Electoral reform - why I'm beginning to change my mind
Like most Conservatives, my opposition to proportional representation was once absolute. Yet four years in the House of Commons has forced me to think again. Put simply, the Commons isn’t working – it’s monumentally useless at holding those with power to account.
Why? If 7 out of 10 colleagues in your workplace thought they had a job for life, would your business or organisation be firing on all cylinders? Parliament neither.
With so many of our law-makers returned from “safe seats”, for far too many of our MPs there simply isn’t much realistic chance of being ejected by the voters on polling day. Without genuine competition to be an MP, the weeds of indolence and entitlement that choke Westminster are able to take hold.
Imagine if every MPs had to fight a tight contest every four or five years in order to keep their job? They’d be much more responsive. Fewer indefensible expense claims and perhaps more local surgeries? They might be more responsive on policy, with fewer bailouts for bankers or Lisbon Treaties EU constitutions.
How best to ensure our MPs face proper competition?
Part of the answer is to hold open primaries and allow a recall mechanism. Since publishing Direct Democracy; an agenda for a new model party, and then making the case on Newsnight and Radio 4 the other week, I suddenly find everyone is talking about primaries and recall.
Yet perhaps the surest way of having political competition would be to have multi member constituencies too?
There is a real danger, however. Far from empowering citizens, most versions of PR - like the Euro election system – would in fact make politicians less accountable. Many kinds of PR would strengthen the party machines and insulate the political classes yet further.
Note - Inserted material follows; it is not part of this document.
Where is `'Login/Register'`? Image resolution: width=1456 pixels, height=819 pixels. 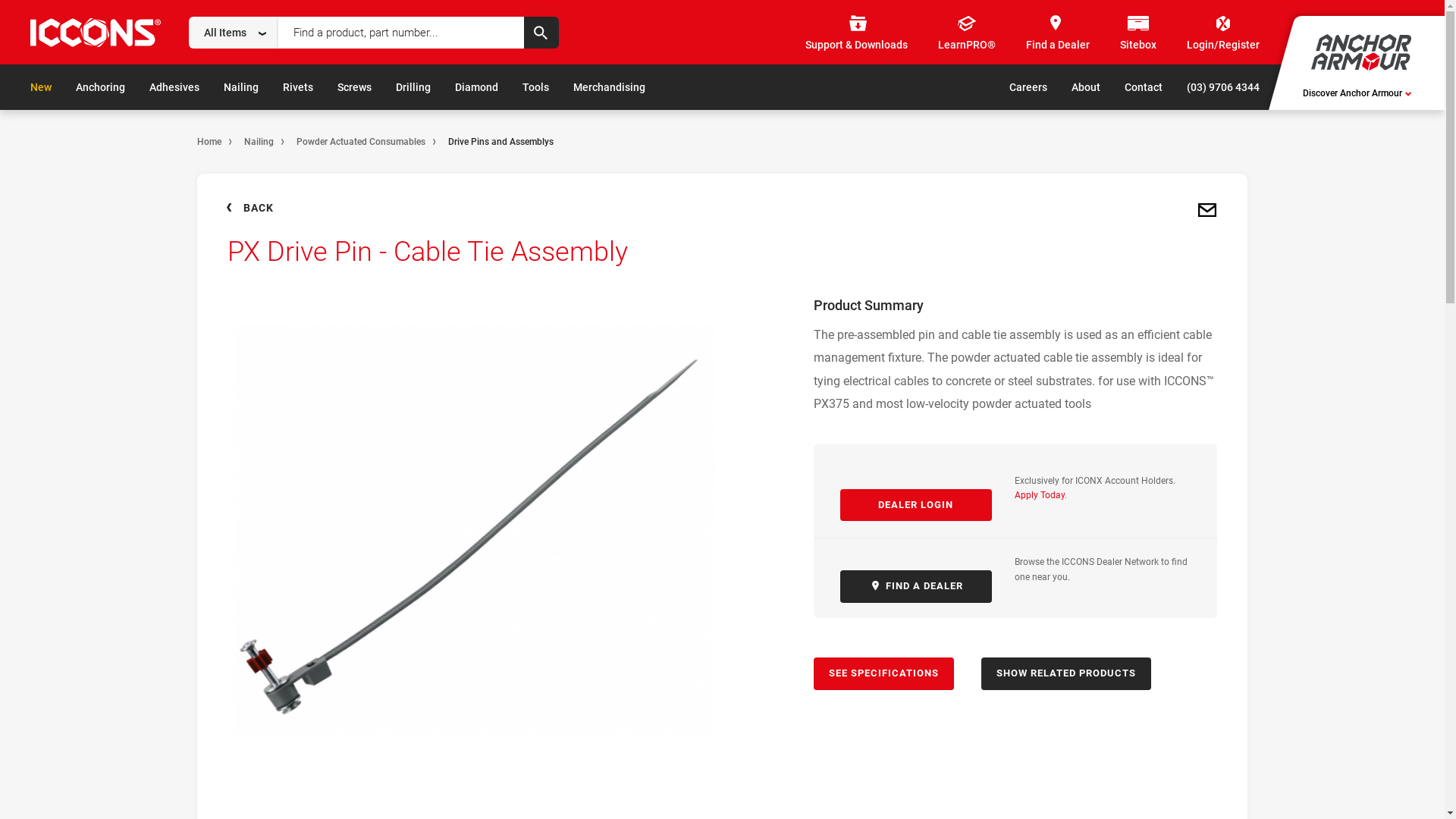
'Login/Register' is located at coordinates (1222, 33).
The nightmare would be to move from a system where 7 out of 10 politicians had a job for life, to one where it was 9 out of 10 (see Belgium or Germany).
However, the multi members system that they have in Ireland would retain many of the advantages of our existing system – while exposing all MPs to genuine competition.
There would still be a constituency link. You’d still vote for individual law-makers. You’d still produce working majorities in the Commons. Yet there would be choice and competition between law-makers. Indeed, competition would be within parties, as well as between them, giving us a more authentic spectrum of representation.
Best of all, why not combine multi member seats, with open primaries to decide the list of candidates? Now that would be a genuinely open source way of doing politics.
If you are a free market Conservative and you’re still not convinced, ask yourself this: If in 7 out of 10 Parliamentary constituencies there was a local supermarket or restaurant monopoly, we would expect there to be a poor service and high level of customer dissatisfaction. So why do we tolerate such a system when it comes to deciding how we are governed?
Conservatives need to apply the principles of choice and competition to our politics, not simply our economy.
UPDATE: We'd not need multi members seats to make our politicians accountable if we had proper open primaries, points out a reader. Correct.
But proper primaries mean more than just a final hustings selection open to all local residents. And it certainly does not mean a law dictating how parties select candidates for office.
Rather, it means allowing local people to petition their returning officer to hold a proper ballot, open to everyone (see The Plan for details of the Bill). In every Parliamentary seat. Including for sitting MPs. I think we're a long way from that.